Peter Spelling wanted to do something for his granddaughter: “As a semi retiree l was looking for something different to do as a volunteer. There is so much in the news about the state of the ocean l was given the opportunity by the Tangaroa Blue Foundation to give something back to my adopted country. I have an 18 month old granddaughter and hope that in some small way it will make the future for her and her generation a little brighter.”
Volunteers collect the debris in large carry bags then take it back to their campsite where it is sorted and catalogued.
A detailed analysis of barcodes and brand names on plastics revealed much of the debris originates from overseas and not from Australia as first thought.
Vanessa and her crew have become super sleuths by tracking debris and analysing barcodes on plastic bottles which eventually identified an illegal fishing operation.
At Chilli beach in 2016 a recovered Vietnamese plastic drink bottle with a new label was reported to Borderforce on Thursday Island.
Borderforce then passed on the information to ocean mapping scientists and based on GPS points provided by Tangaroa Blue, scientists were able to map offshore currents which led to a fleet of Vietnamese fishing vessels operating illegally in Australian waters.
Well-wisher messages in a bottle
Unusual and interesting items have been found on beaches but perhaps the most intriguing was a sealed bottle containing jumbled messages written on paper, found in May 2018 at Cape Bedford, 400 klm north of Cairns
Message in a bottle washed up on Cape Bedford
It could have been hand-written by a teenager or child with a penchant for a quality car.

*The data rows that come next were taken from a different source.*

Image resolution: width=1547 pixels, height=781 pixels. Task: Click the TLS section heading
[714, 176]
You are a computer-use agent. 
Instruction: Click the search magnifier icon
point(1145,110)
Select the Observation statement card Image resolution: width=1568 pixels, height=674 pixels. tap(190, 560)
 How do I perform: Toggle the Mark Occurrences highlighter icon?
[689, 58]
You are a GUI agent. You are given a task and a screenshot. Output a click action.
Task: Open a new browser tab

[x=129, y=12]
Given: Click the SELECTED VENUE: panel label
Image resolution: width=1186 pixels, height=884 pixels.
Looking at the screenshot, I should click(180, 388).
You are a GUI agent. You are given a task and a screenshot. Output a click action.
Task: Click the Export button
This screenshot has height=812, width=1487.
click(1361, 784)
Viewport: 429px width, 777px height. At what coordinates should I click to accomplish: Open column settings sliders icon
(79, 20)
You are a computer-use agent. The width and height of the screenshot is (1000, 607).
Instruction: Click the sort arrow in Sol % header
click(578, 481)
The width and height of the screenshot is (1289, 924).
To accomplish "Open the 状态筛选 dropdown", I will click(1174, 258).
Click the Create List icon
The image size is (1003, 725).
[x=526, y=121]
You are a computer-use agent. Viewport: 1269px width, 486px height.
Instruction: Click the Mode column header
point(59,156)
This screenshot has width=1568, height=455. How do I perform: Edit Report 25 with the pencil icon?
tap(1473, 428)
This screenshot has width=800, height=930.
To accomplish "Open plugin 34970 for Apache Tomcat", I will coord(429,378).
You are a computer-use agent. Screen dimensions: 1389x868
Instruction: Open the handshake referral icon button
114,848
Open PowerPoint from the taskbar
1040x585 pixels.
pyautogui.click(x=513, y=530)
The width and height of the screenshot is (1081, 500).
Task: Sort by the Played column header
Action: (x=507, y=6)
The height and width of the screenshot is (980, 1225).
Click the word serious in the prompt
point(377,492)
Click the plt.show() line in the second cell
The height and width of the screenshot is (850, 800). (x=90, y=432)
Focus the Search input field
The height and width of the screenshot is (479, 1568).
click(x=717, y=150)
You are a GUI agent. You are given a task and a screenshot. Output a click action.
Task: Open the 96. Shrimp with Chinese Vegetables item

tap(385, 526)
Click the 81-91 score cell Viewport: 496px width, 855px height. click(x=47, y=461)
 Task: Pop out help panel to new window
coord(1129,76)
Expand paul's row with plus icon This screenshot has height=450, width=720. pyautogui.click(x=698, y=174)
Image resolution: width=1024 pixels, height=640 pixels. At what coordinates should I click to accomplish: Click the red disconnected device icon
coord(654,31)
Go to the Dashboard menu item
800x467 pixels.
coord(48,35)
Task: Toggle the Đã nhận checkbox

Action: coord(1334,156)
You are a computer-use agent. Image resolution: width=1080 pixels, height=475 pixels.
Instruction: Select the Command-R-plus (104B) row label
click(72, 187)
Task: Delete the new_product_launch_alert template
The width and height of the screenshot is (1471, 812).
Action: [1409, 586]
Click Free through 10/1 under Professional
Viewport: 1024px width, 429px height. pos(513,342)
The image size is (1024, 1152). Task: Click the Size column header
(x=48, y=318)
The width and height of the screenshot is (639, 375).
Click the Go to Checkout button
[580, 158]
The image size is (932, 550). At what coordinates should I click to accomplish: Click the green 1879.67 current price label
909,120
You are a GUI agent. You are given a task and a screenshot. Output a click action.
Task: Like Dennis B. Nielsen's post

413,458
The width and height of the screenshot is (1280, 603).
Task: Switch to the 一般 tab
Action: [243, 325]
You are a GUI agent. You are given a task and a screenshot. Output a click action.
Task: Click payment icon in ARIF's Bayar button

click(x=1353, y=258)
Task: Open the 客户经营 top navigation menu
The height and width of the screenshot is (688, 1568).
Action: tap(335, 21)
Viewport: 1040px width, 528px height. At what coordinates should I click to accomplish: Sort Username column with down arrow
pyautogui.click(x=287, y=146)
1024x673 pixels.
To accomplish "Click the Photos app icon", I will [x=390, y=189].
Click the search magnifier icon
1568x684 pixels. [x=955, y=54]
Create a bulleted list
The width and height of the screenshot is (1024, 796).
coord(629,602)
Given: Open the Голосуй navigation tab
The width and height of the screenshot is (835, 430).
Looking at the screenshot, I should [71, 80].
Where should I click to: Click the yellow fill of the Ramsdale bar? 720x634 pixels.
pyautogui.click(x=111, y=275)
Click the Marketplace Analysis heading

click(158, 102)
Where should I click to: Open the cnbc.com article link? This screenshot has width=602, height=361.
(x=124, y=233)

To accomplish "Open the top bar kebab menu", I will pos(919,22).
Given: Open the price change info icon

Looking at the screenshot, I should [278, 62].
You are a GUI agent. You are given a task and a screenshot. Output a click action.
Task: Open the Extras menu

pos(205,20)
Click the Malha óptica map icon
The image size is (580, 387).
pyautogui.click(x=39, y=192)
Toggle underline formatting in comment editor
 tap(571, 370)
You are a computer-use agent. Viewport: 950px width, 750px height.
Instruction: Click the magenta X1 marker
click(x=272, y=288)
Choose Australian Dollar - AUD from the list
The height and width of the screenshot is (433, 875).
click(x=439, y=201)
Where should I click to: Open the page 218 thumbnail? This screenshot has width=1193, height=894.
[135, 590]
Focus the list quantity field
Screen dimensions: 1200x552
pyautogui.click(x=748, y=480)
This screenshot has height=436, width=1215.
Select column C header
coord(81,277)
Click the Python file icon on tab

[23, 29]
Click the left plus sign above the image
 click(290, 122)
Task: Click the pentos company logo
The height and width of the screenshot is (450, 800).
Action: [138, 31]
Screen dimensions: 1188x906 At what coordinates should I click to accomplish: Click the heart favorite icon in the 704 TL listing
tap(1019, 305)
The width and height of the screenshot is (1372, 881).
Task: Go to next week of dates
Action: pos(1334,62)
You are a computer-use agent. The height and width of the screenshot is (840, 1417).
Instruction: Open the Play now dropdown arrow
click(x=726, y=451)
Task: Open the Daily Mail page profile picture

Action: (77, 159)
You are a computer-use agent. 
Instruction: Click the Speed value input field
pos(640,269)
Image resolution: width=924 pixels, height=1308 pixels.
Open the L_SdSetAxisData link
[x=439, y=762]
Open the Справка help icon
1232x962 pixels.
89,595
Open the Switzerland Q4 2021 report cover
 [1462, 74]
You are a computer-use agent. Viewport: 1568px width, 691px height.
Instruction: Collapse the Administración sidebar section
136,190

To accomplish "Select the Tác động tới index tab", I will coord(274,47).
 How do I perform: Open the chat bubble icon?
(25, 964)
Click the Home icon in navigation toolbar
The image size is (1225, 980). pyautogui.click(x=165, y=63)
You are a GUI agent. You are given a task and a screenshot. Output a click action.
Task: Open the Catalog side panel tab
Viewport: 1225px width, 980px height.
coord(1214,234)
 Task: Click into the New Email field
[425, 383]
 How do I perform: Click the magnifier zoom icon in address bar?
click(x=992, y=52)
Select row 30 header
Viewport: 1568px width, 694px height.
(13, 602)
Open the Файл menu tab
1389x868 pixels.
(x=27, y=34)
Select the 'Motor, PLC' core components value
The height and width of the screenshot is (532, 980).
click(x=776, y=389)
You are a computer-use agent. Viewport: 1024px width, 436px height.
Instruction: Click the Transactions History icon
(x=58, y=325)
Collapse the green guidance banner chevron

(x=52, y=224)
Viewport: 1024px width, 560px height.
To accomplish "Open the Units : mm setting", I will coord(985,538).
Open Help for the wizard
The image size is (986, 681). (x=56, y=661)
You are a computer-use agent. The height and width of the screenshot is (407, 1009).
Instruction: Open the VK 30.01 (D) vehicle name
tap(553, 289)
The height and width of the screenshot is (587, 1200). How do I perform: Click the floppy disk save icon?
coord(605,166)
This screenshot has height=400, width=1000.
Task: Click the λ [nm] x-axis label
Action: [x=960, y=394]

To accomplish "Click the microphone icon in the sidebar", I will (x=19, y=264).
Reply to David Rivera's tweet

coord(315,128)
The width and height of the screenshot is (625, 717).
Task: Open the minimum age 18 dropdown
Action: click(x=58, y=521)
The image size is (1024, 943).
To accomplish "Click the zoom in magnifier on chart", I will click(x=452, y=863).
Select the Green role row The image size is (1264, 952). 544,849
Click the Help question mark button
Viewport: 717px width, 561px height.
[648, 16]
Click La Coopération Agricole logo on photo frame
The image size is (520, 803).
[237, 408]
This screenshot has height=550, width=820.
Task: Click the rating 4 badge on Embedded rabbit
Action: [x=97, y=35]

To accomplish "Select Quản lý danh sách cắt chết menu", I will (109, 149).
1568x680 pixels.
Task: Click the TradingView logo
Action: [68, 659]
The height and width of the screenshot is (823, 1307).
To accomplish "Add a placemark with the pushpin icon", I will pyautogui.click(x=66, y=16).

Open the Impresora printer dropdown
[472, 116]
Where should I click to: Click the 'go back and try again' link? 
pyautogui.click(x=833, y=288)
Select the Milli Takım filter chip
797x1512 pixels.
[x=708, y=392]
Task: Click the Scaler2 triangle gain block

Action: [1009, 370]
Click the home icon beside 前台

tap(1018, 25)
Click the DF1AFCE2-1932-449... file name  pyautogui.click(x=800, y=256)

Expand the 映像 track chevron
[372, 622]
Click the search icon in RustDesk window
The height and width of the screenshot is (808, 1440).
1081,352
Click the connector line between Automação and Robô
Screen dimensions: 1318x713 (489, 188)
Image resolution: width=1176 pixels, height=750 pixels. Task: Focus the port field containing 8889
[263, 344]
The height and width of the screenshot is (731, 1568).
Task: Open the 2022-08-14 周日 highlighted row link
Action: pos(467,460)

One part of the message seems to be a child’s wish list:
“I wish to have a mansion with everyone’s own space to have my siblings, parents, grandparents nieces and nephews living in one house….”
It rambles on, “I wish I could get a good sleep….I wish for happiness to all, end war and …….I wish one day to own a Range Rover…”
The Australian Marine Debris Initiative was created 15 years ago as a sharing platform for groups or individuals to contribute rubbish data as a means to create a long-term solution rather than a band-aid simply by removing debris from beaches.
Vanessa says just cleaning up is not enough.
“We need to take that extra step and record what we’re finding so that the issue is solved at the source by education and evidence provided from the data which could change legislation.”
‘Did you lose a thong? No I found one’
AMDI data reveals how perilous it is for marine life to live among a sea of plastic and ropes much of which ends up in the stomachs of fish, turtles, sharks and many other marine animals.
This list is from the latest clean-up along Far Northern beaches:
A total of 32,552 hard plastic remnants reveal stages of degradation and duration the items have been immersed:
7621 plastic lids, bottle tops
1315 rope scraps
1068 plastic soft remnants
918 rubber thongs
913 plastic drink bottles
527 pieces of broken glass
301 plastic personal care bottles
297 foam packaging and insulation
257 metres of rope
Nearly all items originate from offshore.
Up to 40,000 pieces of plastic are estimated to float in every square kilometre of ocean. Up to 800 marine species worldwide including 77 Australian species are impacted by marine debris. Over 75% of what is removed from our beaches is made of plastic.
Tangaroablue, a non-profit organisation created the AMDI, which has since removed 1217 tonnes of rubbish over 3346 sites, staffed by 152,583 volunteers collecting 14,833,899 items taking over 390,154 hours.